Influence of transforming growth factor-β1 and tumor necrosis factor-α genes polymorphisms on the development of cirrhosis and hepatocellular carcinoma in chronic hepatitis C patients

Abstract

Background

Host genetic factors may affect clinical outcomes of hepatitis C virus (HCV) infection; however, the possible mechanisms remain largely unknown. This study aimed to evaluate transforming growth factor-β1 (TGF-β1)-509 and tumor necrosis factor-α (TNF-α)-308 genes polymorphisms as a risk factors for cirrhosis and hepatocellular carcinoma (HCC) in chronic hepatitis C patients.

Materials and methods

Two hundred and eighty HCV patients (152 patients with cirrhosis, 128 patients with HCC) and 160 controls were enrolled in the study. Polymorphisms of TGF-β1-509 and TNF-α-308 gene were determined using polymerase chain reaction restriction fragment length polymorphism (PCR-RFLP). Serum TGF-β1 and TNF-α were determined using ELISA.

Results

TGF-β1-509 TT, TNF-α-308 AA and GA genotypes frequencies were significantly increased in cirrhotic and HCC groups. Serum TGF-β1 and TNF-α level were significantly increased in TGF-β1-509 TT and TNF-α-308 AA genotypes respectively.

Conclusion

TGF-β1-509 and TNF-α-308 genes polymorphisms are associated with risk of liver cirrhosis and HCC in patients with chronic HCV infection.

Introduction

Persistent Hepatitis C virus (HCV) infection is widespread; it affects millions of people worldwide [1]. Egypt has the highest countrywide prevalence of HCV in the world; about 12–15% of the total population is infected [2]. Chronic HCV infection causes progressive hepatic fibrosis and cirrhosis in up to 20% of patients and approximately 10–20% of cirrhotic patients may go on to develop hepatocellular carcinoma (HCC) within 5 years [3]. Understanding the risk factors for cirrhosis and/or HCC development in patients infected with HCV is thus of great importance for refinement of treatment strategies and healthcare delivery.

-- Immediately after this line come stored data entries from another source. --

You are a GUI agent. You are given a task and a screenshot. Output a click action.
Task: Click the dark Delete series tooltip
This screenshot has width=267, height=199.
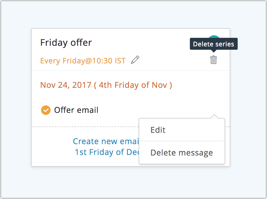pyautogui.click(x=213, y=44)

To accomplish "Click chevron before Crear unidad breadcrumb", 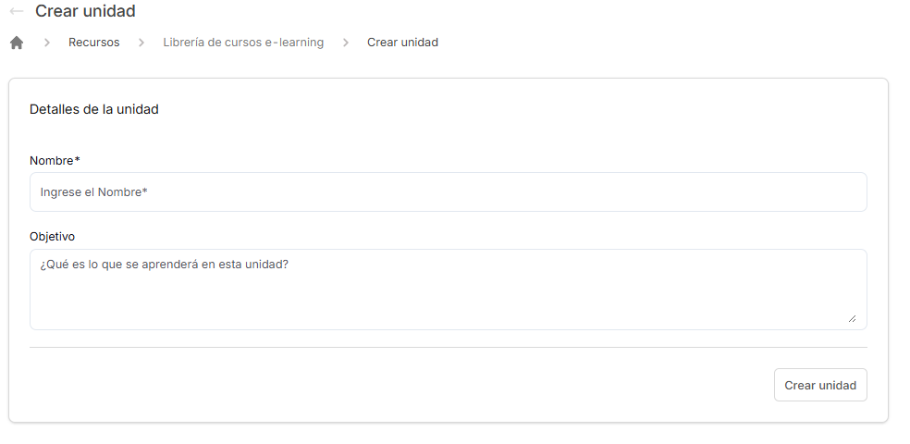I will point(345,43).
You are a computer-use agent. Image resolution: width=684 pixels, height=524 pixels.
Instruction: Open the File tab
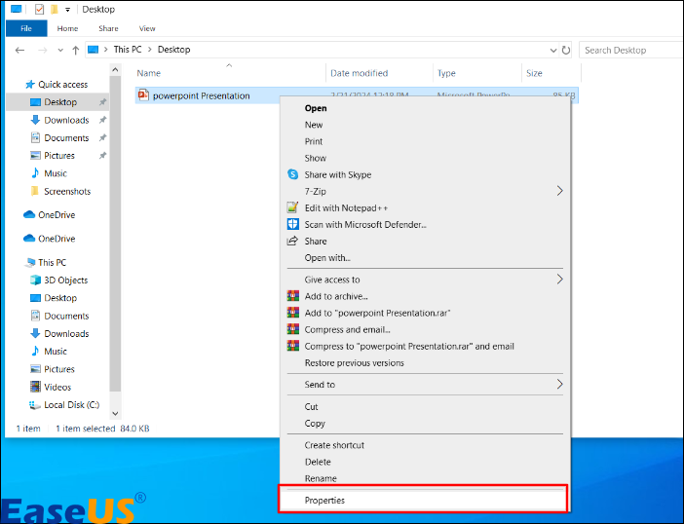pos(26,28)
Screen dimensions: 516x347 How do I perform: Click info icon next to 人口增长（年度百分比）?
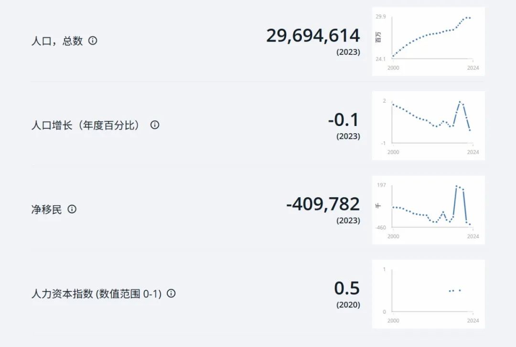point(155,125)
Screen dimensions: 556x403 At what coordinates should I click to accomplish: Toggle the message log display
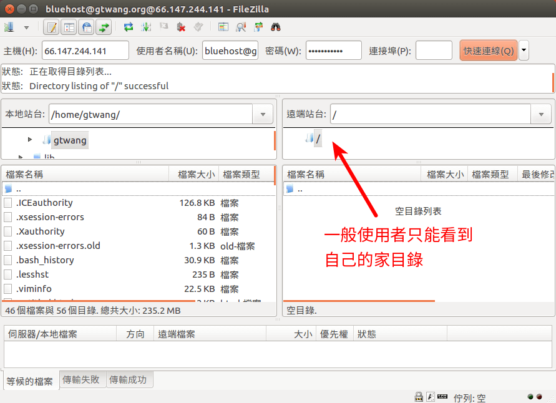pyautogui.click(x=52, y=27)
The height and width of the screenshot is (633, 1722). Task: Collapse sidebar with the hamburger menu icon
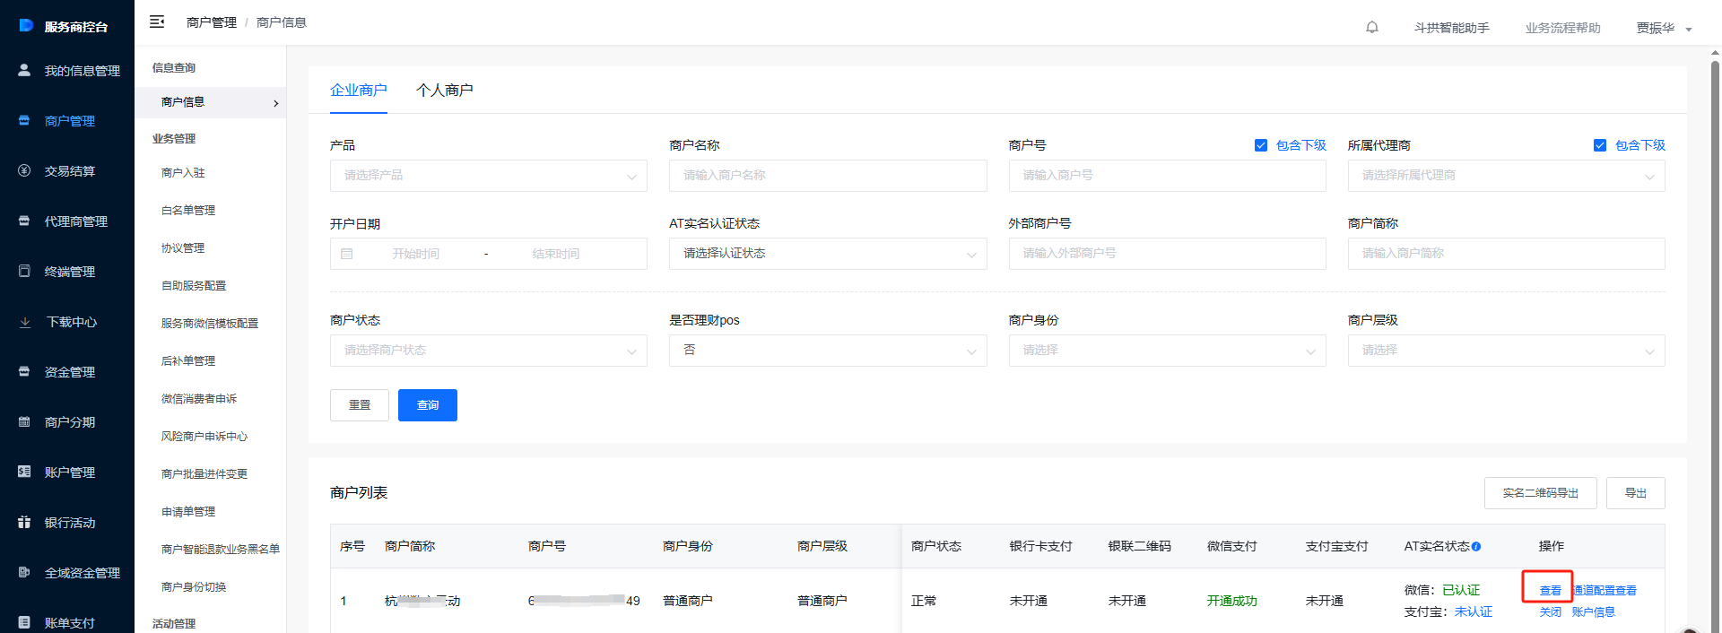157,22
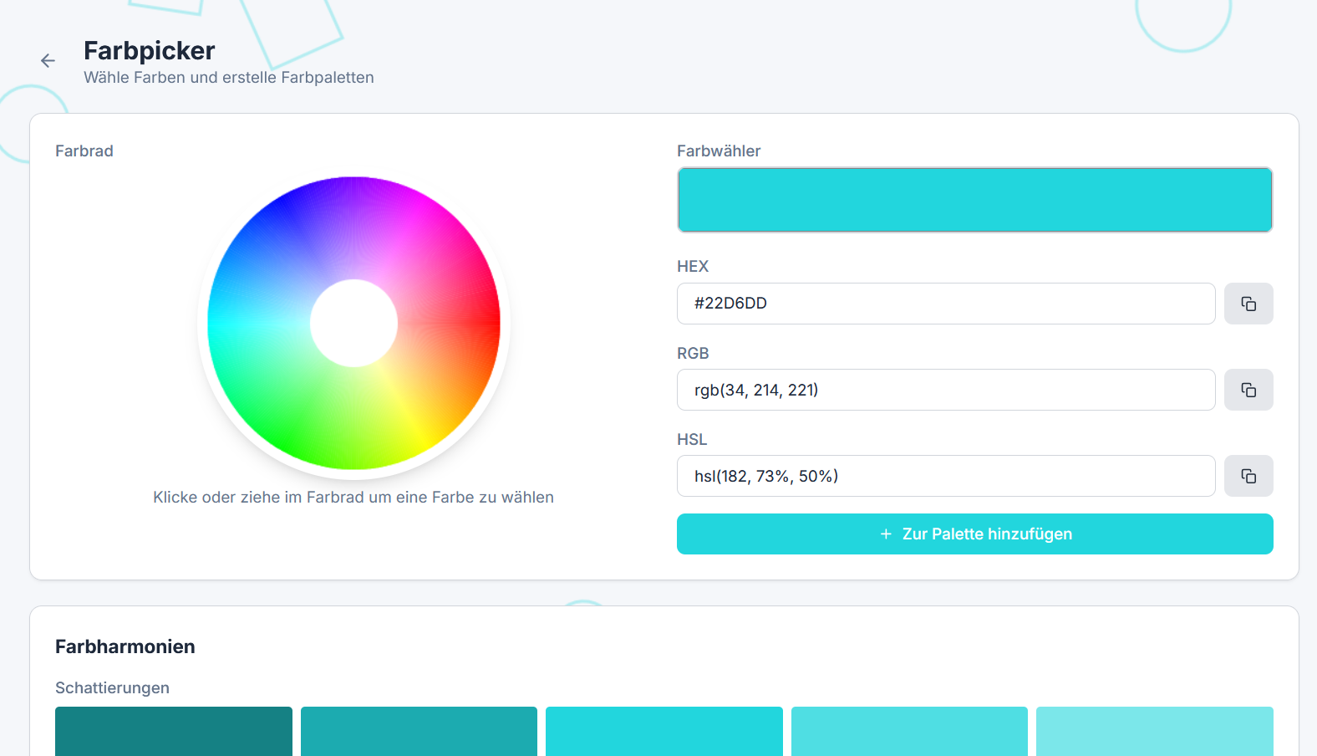Select the middle cyan shade swatch

(664, 731)
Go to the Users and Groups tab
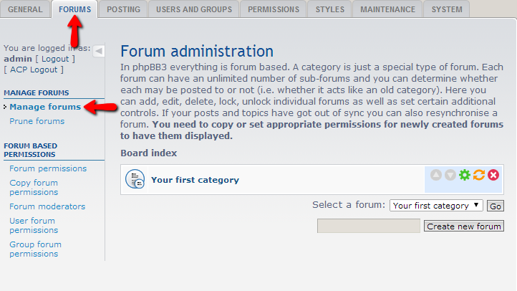This screenshot has width=517, height=291. (194, 9)
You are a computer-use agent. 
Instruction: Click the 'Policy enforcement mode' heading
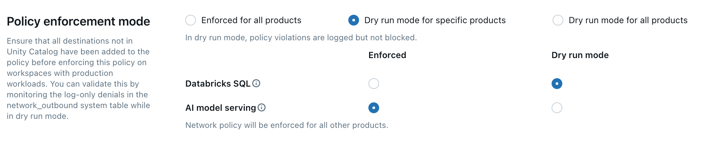(x=78, y=21)
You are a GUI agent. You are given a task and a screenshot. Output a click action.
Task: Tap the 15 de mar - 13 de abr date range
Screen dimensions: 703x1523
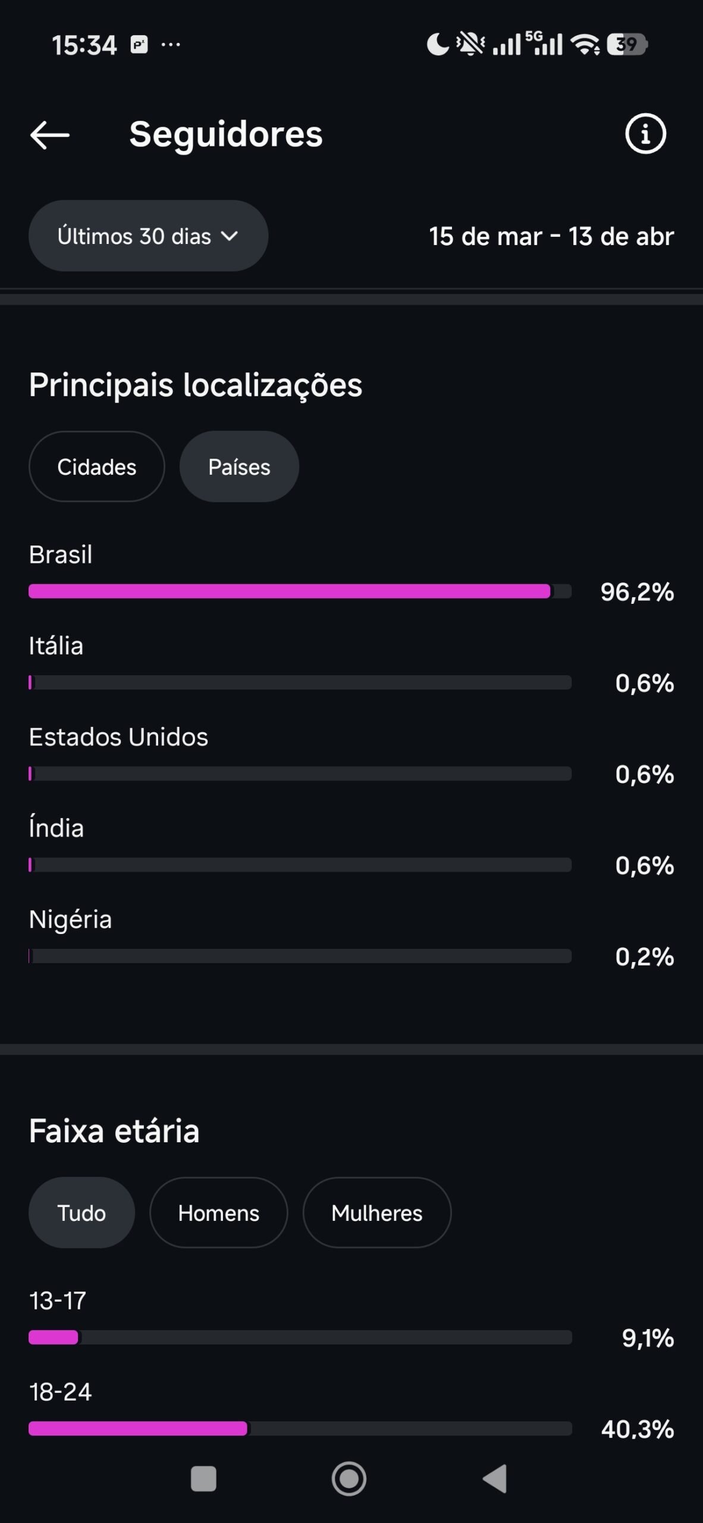point(551,237)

Although the exact mechanism of HCV related hepatocarcinogenesis is still incompletely understood, HCC risk increases with the severity of hepatic inflammation [4], [5]. Chronic inflammation develops through the action of various mediators, which may act as a cofactor in carcinogenesis [6]. Among these mediators, transforming growth factor-β1 (TGF-β1) and tumor necrosis factor-α (TNF-α) play essential roles and have been implicated in inflammation-associated tumors [7].

TGF-β1 is most frequently upregulated in tumor cells. The human TGF-β1 gene is located on chromosome 19q13.1 and the variation among individuals for TGF-β1 production has been considered to be under genetic control [8]. Up to date, several TGF-β1 polymorphisms have been identified. The most studied 509C > T polymorphism is located within an YY1 consensus binding site [9].

TNF-α is a potent pleiotropic proinflammatory cytokine that affects the growth, differentiation, cellular function and survival of all cells. TNF-α is produced by many cell types including macrophages, neutrophils, fibroblasts, keratinocytes, and tumor cells [10]. TNF-α gene is located on the human chromosome 6p21.3 [11]. Several single nucleotide polymorphisms (SNPs) have been identified in the TNF-α promoter region, which are thought to affect TNF-α production [12]. The best documented of these SNPs is at position -308 of the TNF-α gene promoter [13].

Identification of genetic factors related to susceptibility to HCV related cirrhosis and/or HCC would help to elucidate the complex process of cirrhosis and/or hepatocarcinogenesis and improve the scientific basis for preventive interventions. The aim of our study was to assess whether TGF-β1 and TNF-α genes polymorphisms are associated with susceptibility to HCV-related cirrhosis and/or HCC in Egyptian population.